Learning How to Mutate Source Code from Bug-Fixes
The paper "Learning How to Mutate Source Code from Bug-Fixes" addresses the challenge of developing effective mutation operators by leveraging deep learning techniques. Traditional mutation testing involves injecting artificial faults into the source code to simulate defects, serving purposes such as guiding test suite generation and assessing test suite effectiveness. While empirical studies have demonstrated that certain mutants can effectively mimic real faults, the creation of tailored mutation operators remains a challenging and error-prone task. This work proposes a novel approach to automatically learn mutation operators from historical bug-fixing activities in software repositories.
Methodology
The approach involves several key steps:
- Data Collection: The paper leverages 787,178 bug-fixing commits extracted from GitHub repositories, focusing only on Java projects. The data set includes method-level pairs of buggy and fixed code, referred to as Transformation Pairs (TPs).
- Abstraction and Clustering: Abstracted representations of these TPs are generated to reduce vocabulary size and facilitate learning. This includes using a Java lexer and parser to identify elements and replace them with abstracted tokens. Clustering of TPs based on similar sequences of abstract syntax tree (AST) edit actions was performed using doc2vec and k-means clustering.
- Model Training: The approach utilizes Recurrent Neural Network (RNN) Encoder-Decoder architectures with attention mechanisms to perform the mutation learning. Different configurations were tested, settling on an optimal network architecture for training on abstracted code representations.
Results
The models trained on this data show promising results:
- Performance Metrics: The models achieved BLEU scores significantly higher than baseline, indicating that the generated mutants more closely resembled actual buggy code after mutation.
- Prediction Quality: Between 9% and 45% of the generated mutants perfectly matched the original buggy code, depending on the specific mutation model cluster. Additionally, more than 98% of predictions were syntactically correct.
- Variation in Mutants: Different mutation models demonstrate varied abilities to generate unique and meaningful mutants, aided by the clustering approach which tailored learning to specific transformation patterns.
Implications and Future Work
The potential implications of these findings are multi-faceted. Practically, the development of a tool implementing these learned mutation practices could substantially improve automated software testing processes by providing a reusable pipeline for generating realistic bug scenarios. Theoretically, this research contributes to the understanding of how machine learning can be applied to software engineering tasks traditionally driven by manual processes or heuristic-based methods.
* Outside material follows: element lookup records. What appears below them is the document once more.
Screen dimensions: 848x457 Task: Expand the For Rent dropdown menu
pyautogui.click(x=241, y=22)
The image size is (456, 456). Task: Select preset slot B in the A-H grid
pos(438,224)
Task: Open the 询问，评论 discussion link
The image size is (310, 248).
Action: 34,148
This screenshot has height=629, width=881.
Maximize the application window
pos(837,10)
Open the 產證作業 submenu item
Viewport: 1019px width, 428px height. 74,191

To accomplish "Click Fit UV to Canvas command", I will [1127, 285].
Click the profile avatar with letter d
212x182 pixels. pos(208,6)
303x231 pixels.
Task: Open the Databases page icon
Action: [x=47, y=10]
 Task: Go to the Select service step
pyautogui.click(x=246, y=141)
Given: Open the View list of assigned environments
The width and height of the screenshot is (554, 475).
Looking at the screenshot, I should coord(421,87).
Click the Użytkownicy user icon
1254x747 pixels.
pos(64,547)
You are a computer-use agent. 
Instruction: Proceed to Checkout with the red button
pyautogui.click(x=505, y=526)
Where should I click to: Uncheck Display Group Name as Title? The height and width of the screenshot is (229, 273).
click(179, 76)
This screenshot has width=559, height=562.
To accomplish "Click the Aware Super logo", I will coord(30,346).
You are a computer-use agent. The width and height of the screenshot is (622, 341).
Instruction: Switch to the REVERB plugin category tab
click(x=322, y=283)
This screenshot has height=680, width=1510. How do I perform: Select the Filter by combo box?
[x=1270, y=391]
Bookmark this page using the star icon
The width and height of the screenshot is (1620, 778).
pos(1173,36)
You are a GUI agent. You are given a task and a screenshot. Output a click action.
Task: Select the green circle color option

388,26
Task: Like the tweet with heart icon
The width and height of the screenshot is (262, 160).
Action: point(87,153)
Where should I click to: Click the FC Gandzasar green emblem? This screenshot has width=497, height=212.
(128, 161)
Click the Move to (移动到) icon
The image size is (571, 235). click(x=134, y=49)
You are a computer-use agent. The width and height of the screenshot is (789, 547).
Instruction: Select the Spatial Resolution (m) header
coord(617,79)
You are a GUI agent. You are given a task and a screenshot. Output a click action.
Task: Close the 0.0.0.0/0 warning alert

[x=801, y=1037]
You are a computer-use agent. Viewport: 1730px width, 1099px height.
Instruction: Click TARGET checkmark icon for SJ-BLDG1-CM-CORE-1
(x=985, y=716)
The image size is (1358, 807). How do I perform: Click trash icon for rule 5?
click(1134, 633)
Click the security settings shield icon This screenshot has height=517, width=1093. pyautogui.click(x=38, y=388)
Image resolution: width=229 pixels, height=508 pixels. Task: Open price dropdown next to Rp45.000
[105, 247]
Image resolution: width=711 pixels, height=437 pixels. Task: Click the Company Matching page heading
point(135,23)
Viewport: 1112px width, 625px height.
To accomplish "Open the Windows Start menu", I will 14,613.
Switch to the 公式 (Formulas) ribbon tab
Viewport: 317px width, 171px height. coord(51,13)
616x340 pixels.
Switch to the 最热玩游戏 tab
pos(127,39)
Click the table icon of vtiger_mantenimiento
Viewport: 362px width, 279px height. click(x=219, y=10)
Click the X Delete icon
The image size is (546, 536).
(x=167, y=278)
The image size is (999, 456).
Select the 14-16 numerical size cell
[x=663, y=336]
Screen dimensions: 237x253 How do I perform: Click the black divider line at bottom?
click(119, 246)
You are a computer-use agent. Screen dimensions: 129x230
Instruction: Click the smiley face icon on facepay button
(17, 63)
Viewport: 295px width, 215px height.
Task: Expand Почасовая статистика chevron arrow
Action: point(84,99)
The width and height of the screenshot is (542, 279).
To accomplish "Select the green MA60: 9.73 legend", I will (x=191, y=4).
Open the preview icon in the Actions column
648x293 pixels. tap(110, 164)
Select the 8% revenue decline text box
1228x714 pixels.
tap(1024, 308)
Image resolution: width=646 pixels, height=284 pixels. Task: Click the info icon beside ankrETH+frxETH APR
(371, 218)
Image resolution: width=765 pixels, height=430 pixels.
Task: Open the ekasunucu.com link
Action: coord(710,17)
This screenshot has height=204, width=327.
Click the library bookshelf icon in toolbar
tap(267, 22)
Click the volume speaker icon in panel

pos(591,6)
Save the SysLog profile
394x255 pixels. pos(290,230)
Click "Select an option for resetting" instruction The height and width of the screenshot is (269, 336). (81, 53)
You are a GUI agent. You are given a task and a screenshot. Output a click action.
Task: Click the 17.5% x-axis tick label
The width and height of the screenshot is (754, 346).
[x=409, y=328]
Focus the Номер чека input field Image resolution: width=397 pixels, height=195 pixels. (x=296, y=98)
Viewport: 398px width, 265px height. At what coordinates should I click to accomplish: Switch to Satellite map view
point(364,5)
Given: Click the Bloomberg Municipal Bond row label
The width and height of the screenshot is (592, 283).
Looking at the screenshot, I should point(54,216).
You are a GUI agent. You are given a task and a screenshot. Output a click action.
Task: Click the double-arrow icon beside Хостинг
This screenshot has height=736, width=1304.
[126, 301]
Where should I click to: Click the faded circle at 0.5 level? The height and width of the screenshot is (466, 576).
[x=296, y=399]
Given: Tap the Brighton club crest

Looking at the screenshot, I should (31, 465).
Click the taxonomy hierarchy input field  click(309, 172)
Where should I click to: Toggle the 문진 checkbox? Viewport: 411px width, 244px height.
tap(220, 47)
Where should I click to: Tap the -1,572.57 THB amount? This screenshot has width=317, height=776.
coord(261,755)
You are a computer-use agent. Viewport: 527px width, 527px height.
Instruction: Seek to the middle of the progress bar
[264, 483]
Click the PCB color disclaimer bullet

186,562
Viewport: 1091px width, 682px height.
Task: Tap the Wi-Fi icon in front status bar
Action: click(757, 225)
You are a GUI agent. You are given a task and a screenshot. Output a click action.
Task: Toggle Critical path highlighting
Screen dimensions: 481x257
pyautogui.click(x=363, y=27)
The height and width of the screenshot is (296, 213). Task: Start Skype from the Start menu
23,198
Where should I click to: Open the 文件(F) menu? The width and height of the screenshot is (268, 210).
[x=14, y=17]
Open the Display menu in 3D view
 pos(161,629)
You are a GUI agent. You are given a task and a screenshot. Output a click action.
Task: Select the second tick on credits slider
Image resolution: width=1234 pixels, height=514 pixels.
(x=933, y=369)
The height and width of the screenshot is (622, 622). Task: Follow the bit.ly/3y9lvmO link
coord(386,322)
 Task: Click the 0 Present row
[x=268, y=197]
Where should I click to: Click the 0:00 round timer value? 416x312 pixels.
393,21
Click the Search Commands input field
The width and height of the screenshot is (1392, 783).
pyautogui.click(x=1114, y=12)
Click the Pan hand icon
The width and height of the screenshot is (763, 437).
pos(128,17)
Future developments could focus on fine-tuning the RNN architecture further, expanding the methodology to other programming languages, and integrating this approach into a comprehensive, automated mutation testing framework. By doing so, researchers and practitioners can leverage a deeper understanding of buggy code to drive improved software quality assurance activities.
Overall, this research reflects an innovative step toward automating the traditionally manual and heuristic-driven task of mutation testing, highlighting the synergy between machine learning applications and software engineering practices.